• **Brief**:
Determine how many lines of the entries contain "Viewport". Reply with that number alone.

.....

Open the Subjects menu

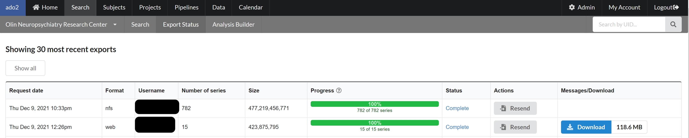pyautogui.click(x=114, y=8)
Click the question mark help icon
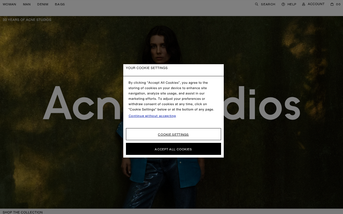343x214 pixels. pos(283,4)
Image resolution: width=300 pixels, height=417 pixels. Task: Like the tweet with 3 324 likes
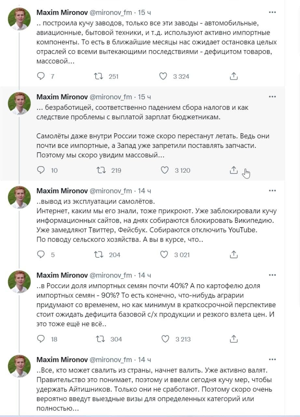(x=163, y=76)
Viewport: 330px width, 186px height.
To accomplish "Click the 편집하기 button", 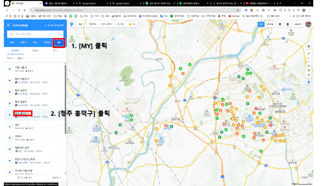I will point(56,178).
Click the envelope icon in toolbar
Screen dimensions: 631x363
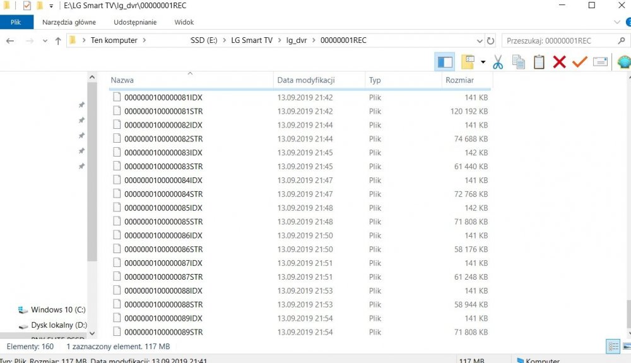[600, 62]
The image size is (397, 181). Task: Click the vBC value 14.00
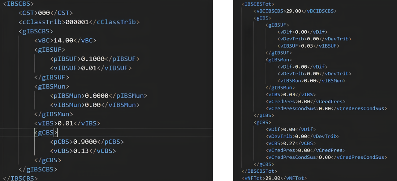pyautogui.click(x=63, y=41)
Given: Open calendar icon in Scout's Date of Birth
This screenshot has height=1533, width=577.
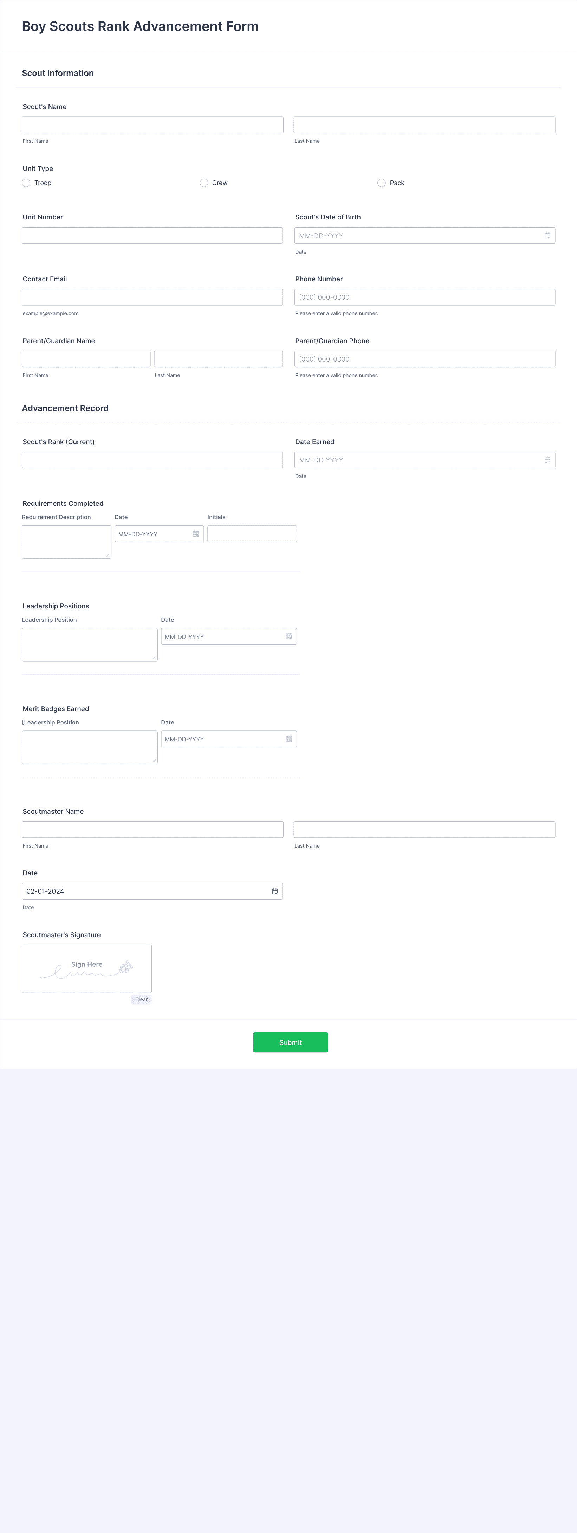Looking at the screenshot, I should pos(547,236).
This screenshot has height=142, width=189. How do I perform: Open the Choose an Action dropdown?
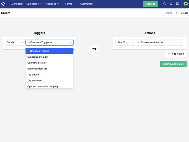point(160,42)
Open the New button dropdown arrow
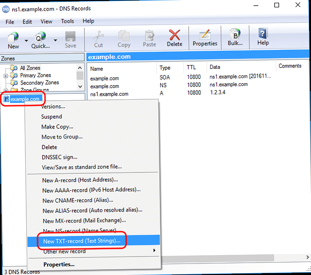This screenshot has width=311, height=275. (x=25, y=40)
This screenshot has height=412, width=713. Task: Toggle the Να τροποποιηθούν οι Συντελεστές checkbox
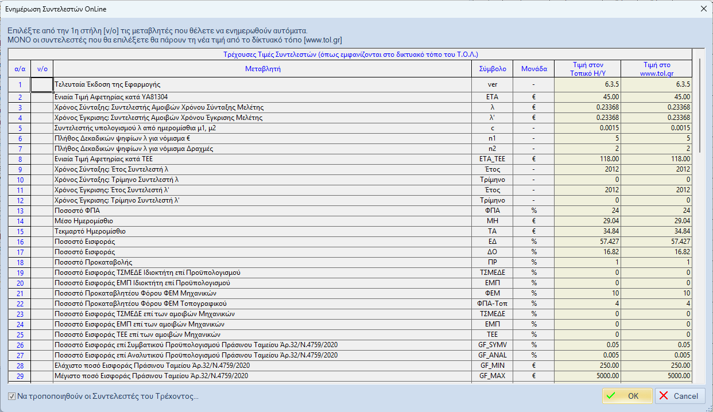(12, 397)
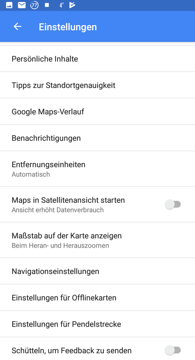Open Google Maps-Verlauf
The height and width of the screenshot is (360, 195).
tap(98, 112)
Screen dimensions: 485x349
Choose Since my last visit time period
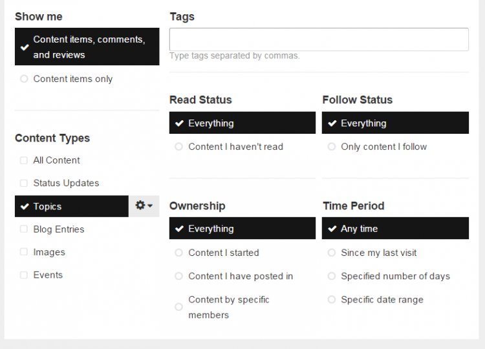tap(378, 253)
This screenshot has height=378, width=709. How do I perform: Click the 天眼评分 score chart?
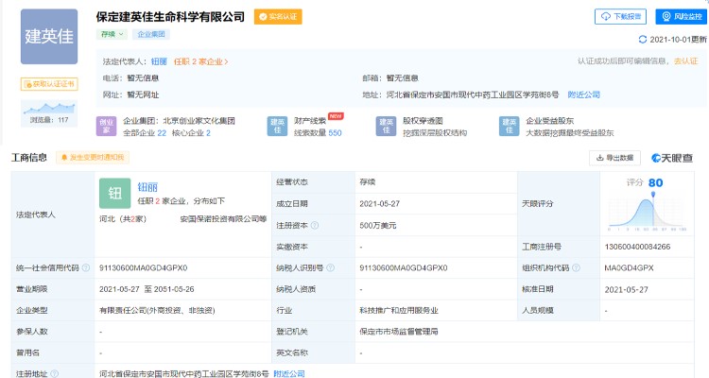[x=649, y=210]
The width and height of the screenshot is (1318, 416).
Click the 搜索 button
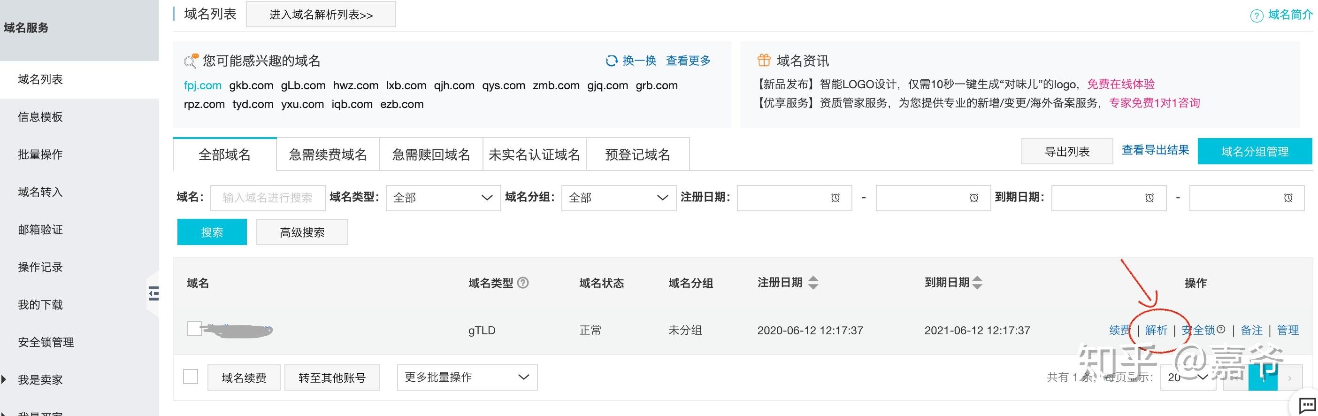tap(212, 232)
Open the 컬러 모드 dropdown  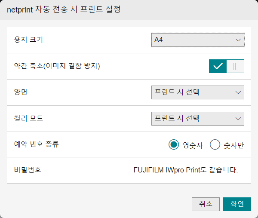coord(197,118)
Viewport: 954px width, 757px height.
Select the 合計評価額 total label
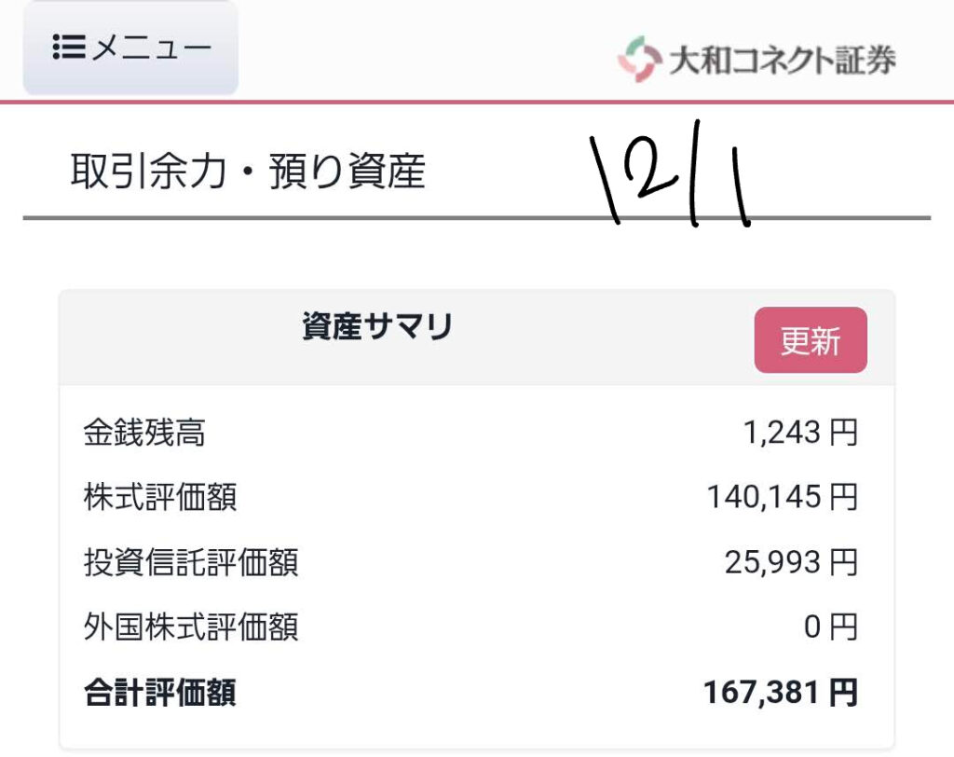pyautogui.click(x=160, y=693)
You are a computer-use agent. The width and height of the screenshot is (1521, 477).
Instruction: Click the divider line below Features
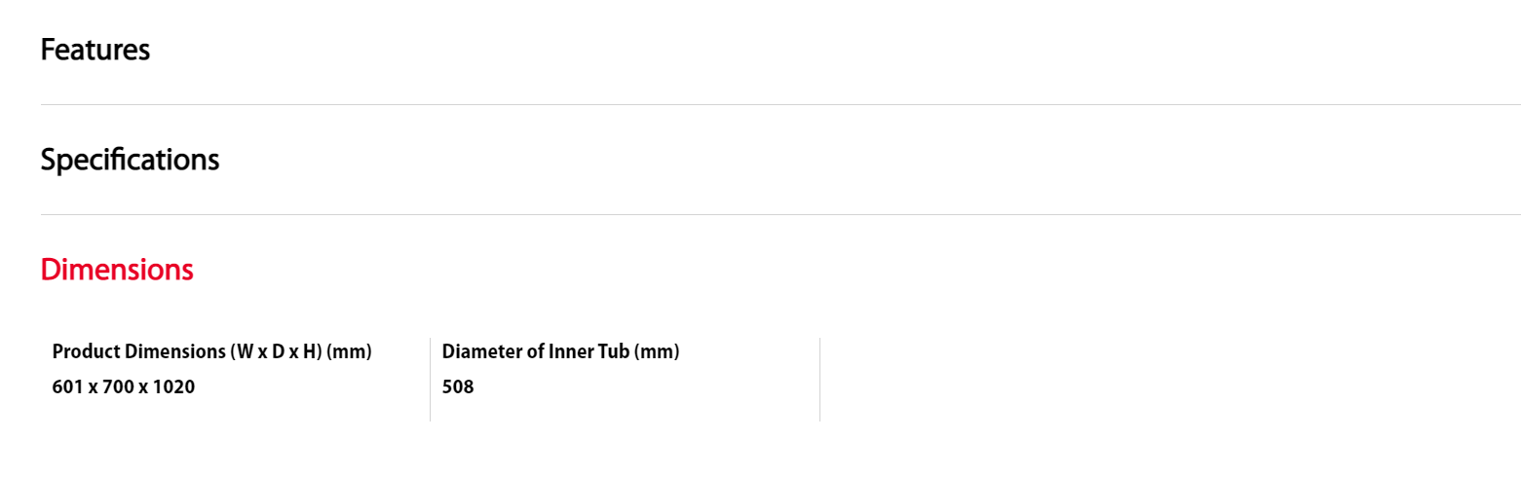coord(780,104)
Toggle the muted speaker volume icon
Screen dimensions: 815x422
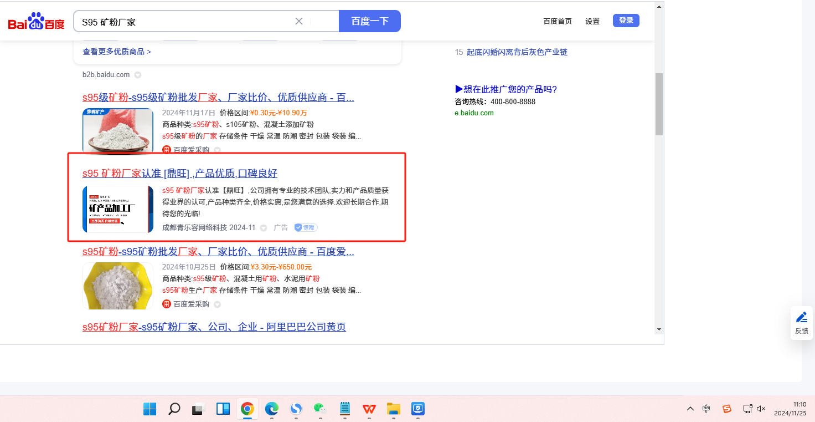(761, 409)
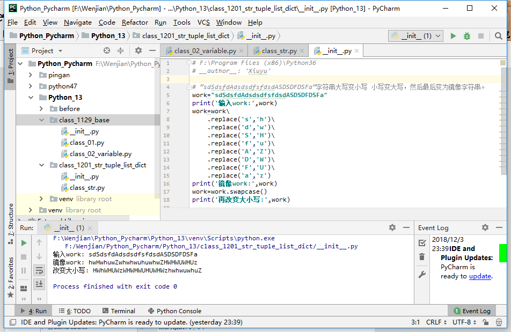Switch to class_str.py editor tab
The width and height of the screenshot is (511, 332).
[279, 51]
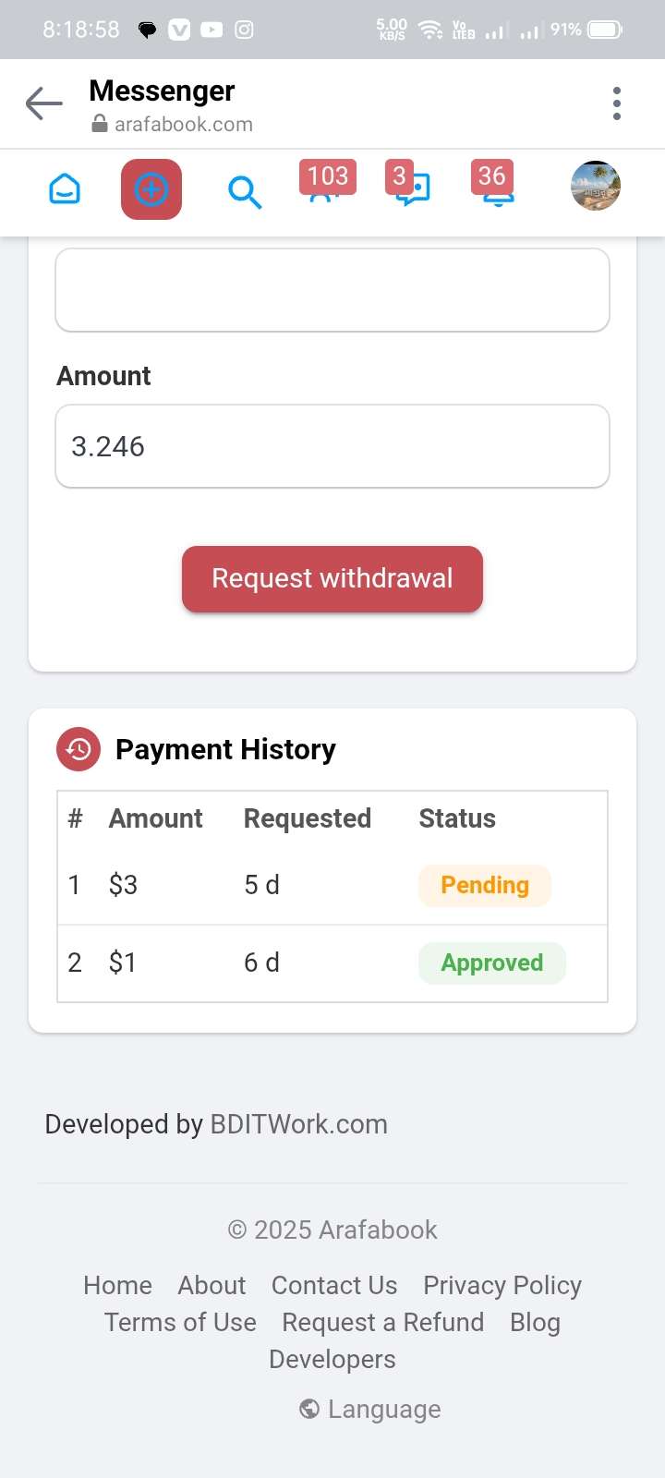This screenshot has width=665, height=1478.
Task: Tap the Payment History clock icon
Action: pyautogui.click(x=79, y=749)
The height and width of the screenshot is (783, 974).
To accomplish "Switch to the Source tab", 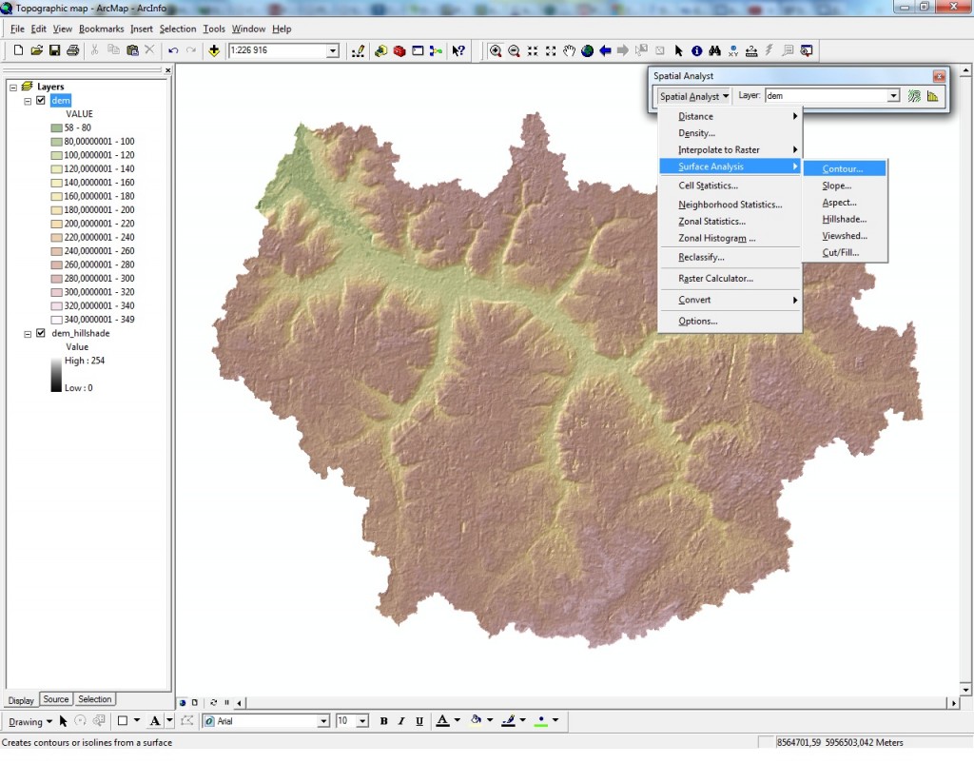I will 56,699.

.....

• **Task result**:
2